TASK TO CARRY OUT: All records shown below should be given again, character for character.

RECORD SET:
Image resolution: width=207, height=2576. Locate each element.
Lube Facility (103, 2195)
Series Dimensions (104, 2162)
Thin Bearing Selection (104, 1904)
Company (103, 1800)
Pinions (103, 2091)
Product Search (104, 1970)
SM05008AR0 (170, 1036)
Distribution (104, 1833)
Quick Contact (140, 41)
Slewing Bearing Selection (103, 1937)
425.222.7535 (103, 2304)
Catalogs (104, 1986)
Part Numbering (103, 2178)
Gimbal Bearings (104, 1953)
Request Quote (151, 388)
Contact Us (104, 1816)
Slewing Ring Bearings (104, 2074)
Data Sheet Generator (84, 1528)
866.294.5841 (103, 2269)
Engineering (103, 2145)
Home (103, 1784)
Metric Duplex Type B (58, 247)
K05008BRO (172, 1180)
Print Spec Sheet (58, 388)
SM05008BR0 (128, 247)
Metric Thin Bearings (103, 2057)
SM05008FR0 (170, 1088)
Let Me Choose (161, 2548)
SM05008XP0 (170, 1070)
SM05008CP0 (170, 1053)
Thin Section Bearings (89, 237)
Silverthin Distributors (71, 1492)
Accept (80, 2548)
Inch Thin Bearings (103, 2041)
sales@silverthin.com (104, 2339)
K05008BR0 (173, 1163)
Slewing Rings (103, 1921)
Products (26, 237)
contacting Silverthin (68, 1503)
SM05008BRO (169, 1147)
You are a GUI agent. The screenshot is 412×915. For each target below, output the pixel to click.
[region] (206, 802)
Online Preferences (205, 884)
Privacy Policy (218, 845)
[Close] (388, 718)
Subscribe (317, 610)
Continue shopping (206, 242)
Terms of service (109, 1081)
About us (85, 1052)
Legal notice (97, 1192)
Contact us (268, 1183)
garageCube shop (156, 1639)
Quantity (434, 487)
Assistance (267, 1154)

TASK SOLUTION:
Image resolution: width=207, height=2576. Locate each element.
Lube Facility (103, 2195)
Series Dimensions (104, 2162)
Thin Bearing Selection (104, 1904)
Company (103, 1800)
Pinions (103, 2091)
Product Search (104, 1970)
SM05008AR0 (170, 1036)
Distribution (104, 1833)
Quick Contact (140, 41)
Slewing Bearing Selection (103, 1937)
425.222.7535 (103, 2304)
Catalogs (104, 1986)
Part Numbering (103, 2178)
Gimbal Bearings (104, 1953)
Request Quote (151, 388)
Contact Us (104, 1816)
Slewing Ring Bearings (104, 2074)
Data Sheet Generator (84, 1528)
866.294.5841 (103, 2269)
Engineering (103, 2145)
Home (103, 1784)
Metric Duplex Type B (58, 247)
K05008BRO (172, 1180)
Print Spec Sheet (58, 388)
SM05008BR0 (128, 247)
Metric Thin Bearings (103, 2057)
SM05008FR0 (170, 1088)
Let Me Choose (161, 2548)
SM05008XP0 (170, 1070)
SM05008CP0 (170, 1053)
Thin Section Bearings (89, 237)
Silverthin Distributors (71, 1492)
Accept (80, 2548)
Inch Thin Bearings (103, 2041)
sales@silverthin.com (104, 2339)
K05008BR0 (173, 1163)
Slewing Rings (103, 1921)
Products (26, 237)
contacting Silverthin (68, 1503)
SM05008BRO (169, 1147)
You are a GUI agent. The screenshot is 412×915. For each target below, output the pixel to click.
[region] (206, 802)
Online Preferences (205, 884)
Privacy Policy (218, 845)
[Close] (388, 718)
Subscribe (317, 610)
Continue shopping (206, 242)
Terms of service (109, 1081)
About us (85, 1052)
Legal notice (97, 1192)
Contact us (268, 1183)
garageCube shop (156, 1639)
Quantity (434, 487)
Assistance (267, 1154)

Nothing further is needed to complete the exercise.